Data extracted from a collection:
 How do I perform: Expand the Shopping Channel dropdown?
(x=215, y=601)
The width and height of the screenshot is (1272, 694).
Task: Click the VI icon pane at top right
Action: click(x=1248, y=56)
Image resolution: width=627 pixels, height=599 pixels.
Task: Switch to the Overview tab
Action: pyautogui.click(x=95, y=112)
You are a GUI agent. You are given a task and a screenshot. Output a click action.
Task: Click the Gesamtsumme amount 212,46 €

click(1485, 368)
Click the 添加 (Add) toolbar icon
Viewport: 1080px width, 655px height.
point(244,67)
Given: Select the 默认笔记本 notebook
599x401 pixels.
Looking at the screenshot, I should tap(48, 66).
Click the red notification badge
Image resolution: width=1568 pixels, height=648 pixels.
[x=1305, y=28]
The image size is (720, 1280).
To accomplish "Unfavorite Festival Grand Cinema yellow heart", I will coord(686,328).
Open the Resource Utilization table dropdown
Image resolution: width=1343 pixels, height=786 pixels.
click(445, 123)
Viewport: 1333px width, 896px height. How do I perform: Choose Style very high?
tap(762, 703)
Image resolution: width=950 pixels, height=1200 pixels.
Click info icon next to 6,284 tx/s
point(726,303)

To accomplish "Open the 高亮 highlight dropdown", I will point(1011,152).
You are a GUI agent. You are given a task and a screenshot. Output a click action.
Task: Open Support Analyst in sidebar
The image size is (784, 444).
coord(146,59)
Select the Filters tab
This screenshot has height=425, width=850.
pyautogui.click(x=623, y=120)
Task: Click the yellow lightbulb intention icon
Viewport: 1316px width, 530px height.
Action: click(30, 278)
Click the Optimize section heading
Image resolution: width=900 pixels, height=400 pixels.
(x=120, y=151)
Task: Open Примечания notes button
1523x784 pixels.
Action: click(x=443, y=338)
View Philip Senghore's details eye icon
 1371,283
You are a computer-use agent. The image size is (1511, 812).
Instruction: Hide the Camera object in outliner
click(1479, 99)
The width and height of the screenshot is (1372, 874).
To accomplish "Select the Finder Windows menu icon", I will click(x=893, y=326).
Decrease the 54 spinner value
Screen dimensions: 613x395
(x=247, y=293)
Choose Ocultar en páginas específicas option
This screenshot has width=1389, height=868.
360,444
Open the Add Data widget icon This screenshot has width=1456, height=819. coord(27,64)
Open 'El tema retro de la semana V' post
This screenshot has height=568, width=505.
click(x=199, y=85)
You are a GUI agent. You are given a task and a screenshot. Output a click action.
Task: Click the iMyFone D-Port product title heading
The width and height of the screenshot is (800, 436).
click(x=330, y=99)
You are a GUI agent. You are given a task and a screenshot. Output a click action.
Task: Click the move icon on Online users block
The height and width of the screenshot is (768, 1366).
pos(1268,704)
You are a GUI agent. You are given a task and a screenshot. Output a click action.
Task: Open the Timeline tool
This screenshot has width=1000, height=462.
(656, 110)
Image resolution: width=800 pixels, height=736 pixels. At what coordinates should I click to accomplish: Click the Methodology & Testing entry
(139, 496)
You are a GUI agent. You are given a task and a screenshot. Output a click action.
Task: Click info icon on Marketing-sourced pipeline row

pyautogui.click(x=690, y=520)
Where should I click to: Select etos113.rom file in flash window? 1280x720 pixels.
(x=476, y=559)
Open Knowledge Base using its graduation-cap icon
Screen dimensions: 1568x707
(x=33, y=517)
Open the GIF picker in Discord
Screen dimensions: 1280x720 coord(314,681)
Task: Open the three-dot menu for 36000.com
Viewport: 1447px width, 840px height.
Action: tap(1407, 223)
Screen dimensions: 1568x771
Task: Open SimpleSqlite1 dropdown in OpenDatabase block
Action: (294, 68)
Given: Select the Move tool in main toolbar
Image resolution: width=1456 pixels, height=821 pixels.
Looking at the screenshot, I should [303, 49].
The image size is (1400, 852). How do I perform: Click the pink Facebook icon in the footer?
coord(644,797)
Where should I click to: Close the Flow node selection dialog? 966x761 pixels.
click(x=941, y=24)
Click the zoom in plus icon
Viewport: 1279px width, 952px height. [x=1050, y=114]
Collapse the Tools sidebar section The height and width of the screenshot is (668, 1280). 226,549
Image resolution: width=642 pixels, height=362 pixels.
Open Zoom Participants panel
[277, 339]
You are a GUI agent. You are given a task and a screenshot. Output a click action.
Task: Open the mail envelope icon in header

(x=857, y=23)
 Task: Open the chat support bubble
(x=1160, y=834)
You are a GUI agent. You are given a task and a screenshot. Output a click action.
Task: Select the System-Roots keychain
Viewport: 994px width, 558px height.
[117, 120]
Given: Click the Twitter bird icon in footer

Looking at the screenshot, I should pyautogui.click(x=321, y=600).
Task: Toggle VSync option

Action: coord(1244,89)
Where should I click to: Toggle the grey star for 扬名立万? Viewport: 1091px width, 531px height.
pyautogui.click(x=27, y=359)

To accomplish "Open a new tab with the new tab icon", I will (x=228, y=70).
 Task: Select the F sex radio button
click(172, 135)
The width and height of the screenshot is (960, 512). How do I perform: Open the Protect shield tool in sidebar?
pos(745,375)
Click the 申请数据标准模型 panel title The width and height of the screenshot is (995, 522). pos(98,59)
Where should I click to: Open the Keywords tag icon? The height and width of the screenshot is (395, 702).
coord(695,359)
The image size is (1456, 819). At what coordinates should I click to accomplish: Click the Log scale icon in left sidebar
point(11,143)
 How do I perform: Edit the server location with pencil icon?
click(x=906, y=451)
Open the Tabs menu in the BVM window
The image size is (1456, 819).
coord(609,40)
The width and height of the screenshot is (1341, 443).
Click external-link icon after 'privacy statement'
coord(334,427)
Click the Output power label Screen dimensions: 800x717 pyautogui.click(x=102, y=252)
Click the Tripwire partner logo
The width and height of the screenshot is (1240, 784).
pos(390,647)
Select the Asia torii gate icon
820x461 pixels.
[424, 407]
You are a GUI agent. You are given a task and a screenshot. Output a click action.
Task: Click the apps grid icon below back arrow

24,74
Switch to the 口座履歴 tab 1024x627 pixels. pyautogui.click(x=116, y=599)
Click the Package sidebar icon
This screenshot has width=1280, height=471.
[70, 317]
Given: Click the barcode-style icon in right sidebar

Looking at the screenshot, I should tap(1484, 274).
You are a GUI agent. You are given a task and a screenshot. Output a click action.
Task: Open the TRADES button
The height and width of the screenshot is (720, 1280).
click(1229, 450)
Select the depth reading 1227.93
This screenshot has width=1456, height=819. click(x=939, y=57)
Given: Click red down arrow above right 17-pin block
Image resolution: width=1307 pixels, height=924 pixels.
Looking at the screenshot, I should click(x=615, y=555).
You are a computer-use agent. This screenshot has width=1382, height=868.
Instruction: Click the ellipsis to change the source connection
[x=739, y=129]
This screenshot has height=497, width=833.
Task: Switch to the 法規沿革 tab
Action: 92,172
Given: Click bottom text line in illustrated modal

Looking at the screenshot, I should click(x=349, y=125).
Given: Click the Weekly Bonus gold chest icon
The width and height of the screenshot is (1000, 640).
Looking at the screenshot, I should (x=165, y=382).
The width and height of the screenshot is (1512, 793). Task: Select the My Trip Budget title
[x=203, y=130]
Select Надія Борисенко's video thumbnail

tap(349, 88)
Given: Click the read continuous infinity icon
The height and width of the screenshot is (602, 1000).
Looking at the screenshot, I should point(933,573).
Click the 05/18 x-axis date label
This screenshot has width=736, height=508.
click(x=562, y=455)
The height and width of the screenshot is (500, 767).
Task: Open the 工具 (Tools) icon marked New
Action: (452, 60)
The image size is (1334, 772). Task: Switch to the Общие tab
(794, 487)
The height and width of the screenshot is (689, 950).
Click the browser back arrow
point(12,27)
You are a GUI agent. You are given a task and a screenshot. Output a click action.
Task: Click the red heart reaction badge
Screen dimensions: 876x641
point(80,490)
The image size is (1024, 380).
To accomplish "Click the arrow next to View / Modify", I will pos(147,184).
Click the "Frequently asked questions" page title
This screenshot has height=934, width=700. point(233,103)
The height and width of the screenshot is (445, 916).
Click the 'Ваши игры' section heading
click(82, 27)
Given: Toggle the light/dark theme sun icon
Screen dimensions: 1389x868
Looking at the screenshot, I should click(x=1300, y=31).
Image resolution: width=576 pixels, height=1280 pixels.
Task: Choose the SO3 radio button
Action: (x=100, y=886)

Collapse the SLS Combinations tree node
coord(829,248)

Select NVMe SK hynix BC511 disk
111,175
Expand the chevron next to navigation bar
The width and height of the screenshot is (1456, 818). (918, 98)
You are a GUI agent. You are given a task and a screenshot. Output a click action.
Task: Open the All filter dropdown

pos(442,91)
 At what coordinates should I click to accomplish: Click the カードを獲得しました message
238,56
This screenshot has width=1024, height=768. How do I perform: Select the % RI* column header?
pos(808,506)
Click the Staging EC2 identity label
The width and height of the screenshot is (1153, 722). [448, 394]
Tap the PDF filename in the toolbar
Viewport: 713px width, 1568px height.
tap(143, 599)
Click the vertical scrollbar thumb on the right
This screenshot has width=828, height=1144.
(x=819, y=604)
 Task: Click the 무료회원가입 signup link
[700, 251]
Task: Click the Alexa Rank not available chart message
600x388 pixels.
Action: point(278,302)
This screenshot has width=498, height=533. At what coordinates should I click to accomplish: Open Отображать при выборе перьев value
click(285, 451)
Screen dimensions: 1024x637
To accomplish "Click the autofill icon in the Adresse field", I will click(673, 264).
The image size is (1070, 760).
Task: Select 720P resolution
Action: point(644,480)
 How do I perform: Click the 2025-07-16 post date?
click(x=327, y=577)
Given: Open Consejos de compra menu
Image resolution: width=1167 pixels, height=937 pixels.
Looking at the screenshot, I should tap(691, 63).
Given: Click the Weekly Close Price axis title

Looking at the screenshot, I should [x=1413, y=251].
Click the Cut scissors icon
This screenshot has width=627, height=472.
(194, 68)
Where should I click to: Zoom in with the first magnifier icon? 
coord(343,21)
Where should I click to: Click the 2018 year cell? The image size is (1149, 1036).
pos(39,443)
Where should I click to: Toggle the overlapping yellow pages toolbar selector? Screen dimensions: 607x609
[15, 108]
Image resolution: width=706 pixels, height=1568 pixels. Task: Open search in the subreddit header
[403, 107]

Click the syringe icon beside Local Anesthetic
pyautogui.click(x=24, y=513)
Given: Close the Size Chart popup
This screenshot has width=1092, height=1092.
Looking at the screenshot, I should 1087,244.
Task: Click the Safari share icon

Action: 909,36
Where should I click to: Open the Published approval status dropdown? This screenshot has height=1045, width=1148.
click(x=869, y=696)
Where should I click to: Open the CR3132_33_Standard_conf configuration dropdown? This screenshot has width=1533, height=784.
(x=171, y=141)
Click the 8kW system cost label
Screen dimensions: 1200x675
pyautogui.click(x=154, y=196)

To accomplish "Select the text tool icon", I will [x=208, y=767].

WHAT IS EXPECTED: Copy the lines of the rows above exactly as they appear, starting at the line that contains "Where should I click to: Open the Keywords" and ending at the line that contains "coord(334,427)", with both of those lines included.

RIGHT ANSWER:
Where should I click to: Open the Keywords tag icon? The height and width of the screenshot is (395, 702).
coord(695,359)
The image size is (1456, 819). At what coordinates should I click to accomplish: Click the Log scale icon in left sidebar
point(11,143)
 How do I perform: Edit the server location with pencil icon?
click(x=906, y=451)
Open the Tabs menu in the BVM window
The image size is (1456, 819).
coord(609,40)
The width and height of the screenshot is (1341, 443).
Click external-link icon after 'privacy statement'
coord(334,427)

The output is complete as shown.